> **Written instruction**
Copy the forum thread below from "Just to add" through "possible after all?", replacing "event looping" with "event processing".

> **Extracted text**
'''

Creating TEntryList with multithreaded RDataFrame

Hello,

I was excited to read that RDataFrames constructed with TChains that have a TEntryList loaded should respect that entry list (although the old forum threads about this imply there may be some caveats here, which I will need to study in more detail). But what I wanted to check is if there’s a way to create the TEntryList in a multithreaded run?

The situation is I have data spread over many files, and am currently processing it with RDataFrame from a TChain. However, I frequently want to run again on the data but just plot something different and not change the event selection. What would be ideal would be when I do my first run over all the data I can build a TEntryList, save it somehow (to a file - its a lot of data so I would have imagined I’d need to utilise ROOT: TEntryListFromFile Class Reference for this as I worry the full TEntryList may be too big for memory) and then in subsequent runs I could process a chain with this entrylist.

But am I correct in thinking I cannot build a TEntryList in a multithreaded run because the entry number isn’t available reliably? I saw there is DefineSlotEntry method but assumed the entry number there is a thread-local entry number rather than the input data entry number (why isn’t it possible to get that global entry number in the thread?). So am I correct to think I’d have to do a single-thread processing to build the TEntryList with a custom Action (is there an example available of this?) and then I can process in parallel?

Just to add - since the data is spread over lots of files, and I was thinking I would need to use TEntryListFromFile, and hence have a separate TEntryList for each file of the chain, if there was a way to process multiple files with multithread but each thread takes care of a single file (no sharing file between threads) then I could build my entrylists that way, but I dont think that mode of event looping is supported is it?

Happy to hear otherwise and that what I want to do is possible after all?

Thanks!
Will

I think @eguiraud can help.

Hi @will_cern ,
sorry for the high latency, I was off last week.

That’s correct.

Yes. You might also use a simple Foreach instead of a custom action, e.g. df.Foreach([&elist](ULong64_t e) { elist.Enter(e); }, {"rdfentry_"}).

'''

> **Excerpted data**
'''

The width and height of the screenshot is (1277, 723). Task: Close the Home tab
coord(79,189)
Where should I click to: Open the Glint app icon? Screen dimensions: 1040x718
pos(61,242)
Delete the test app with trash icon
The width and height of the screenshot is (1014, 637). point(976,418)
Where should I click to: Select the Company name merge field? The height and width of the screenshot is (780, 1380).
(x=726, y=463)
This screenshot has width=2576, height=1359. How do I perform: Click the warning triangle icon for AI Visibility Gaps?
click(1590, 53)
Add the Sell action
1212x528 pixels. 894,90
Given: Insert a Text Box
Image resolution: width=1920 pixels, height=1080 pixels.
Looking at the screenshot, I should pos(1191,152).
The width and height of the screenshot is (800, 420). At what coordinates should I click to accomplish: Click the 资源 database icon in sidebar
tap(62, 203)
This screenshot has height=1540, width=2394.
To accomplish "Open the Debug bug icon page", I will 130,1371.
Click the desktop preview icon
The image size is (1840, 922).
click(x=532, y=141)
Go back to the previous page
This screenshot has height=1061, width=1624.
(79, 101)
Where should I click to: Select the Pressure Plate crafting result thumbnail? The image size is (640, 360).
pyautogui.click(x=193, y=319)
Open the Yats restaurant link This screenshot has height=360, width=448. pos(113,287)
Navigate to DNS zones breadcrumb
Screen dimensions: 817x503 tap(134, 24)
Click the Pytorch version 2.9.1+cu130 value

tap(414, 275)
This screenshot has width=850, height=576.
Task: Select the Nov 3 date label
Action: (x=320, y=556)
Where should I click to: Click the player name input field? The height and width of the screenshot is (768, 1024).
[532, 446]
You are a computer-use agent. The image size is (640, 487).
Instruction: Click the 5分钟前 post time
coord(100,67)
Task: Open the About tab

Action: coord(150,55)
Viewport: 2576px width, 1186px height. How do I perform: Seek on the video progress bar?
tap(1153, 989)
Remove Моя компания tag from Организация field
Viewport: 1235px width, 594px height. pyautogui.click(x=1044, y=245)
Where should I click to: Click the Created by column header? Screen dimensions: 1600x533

'''

> **Output below**
Just to add - since the data is spread over lots of files, and I was thinking I would need to use TEntryListFromFile, and hence have a separate TEntryList for each file of the chain, if there was a way to process multiple files with multithread but each thread takes care of a single file (no sharing file between threads) then I could build my entrylists that way, but I dont think that mode of event processing is supported is it?

Happy to hear otherwise and that what I want to do is possible after all?